So the failed attempt at comic relief still leaves the question unanswered. Do they?
Oh if it were only that easy. There are so, so many cultural dynamics surrounding this powerfully loaded question that it becomes a challenge for most Westerners who have lived in China to answer without biting a hole in their lip. This generally leads to complete avoidance of the question and the types of people who might ask it or even worse, allude to it. It’s not that we wouldn’t love to give a simple “yes” or “no” it’s just that we know where this is going. More bad jokes. Unbearable. Must avoid at all costs.
Ok but do they?
Nice try but not so fast. I have yet to hear of a single instance of dog for dinner in the States. Scratch that.

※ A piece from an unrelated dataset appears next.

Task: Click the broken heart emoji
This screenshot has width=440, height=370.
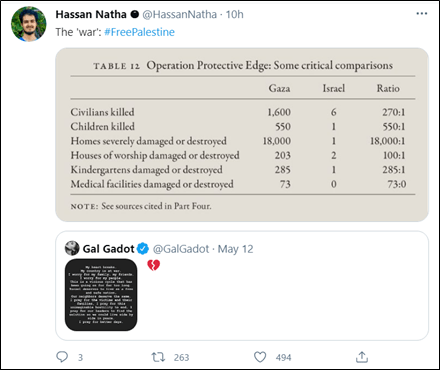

I have heard of a few, but only in the context of someone making brilliantly clever jokes about a Chinese restaurant. In good conscience though I can’t count those because I’m not sure if they meant to say “wing ching dilly dolly dong” or “bing ching dilly dolly dong” which, as we all know, means something completely different. So no verifiable dog dishes to my knowledge. Why? This is the least considered question surrounding the topic but it could be the most valid. Why don’t we eat dog? Answer: (say it with me) “Because that’s disgusting!!!” This surfaces another completely different question . . . “Why?” Why are we so disgusted by the thought of eating dog? Immediately thoughts rush our brain. Lassie, Benji, Max (my best childhood friend). Poodles with their Brady Bunch perms and those big monstrous dogs that carry a keg of beer around their neck to rescue skiers who have been lost in the Alps for weeks (evidently with no beer). Dogs are friends. They are family. They are heros and in our culture we don’t eat friends, family or heros. Why? Because that’s disgusting.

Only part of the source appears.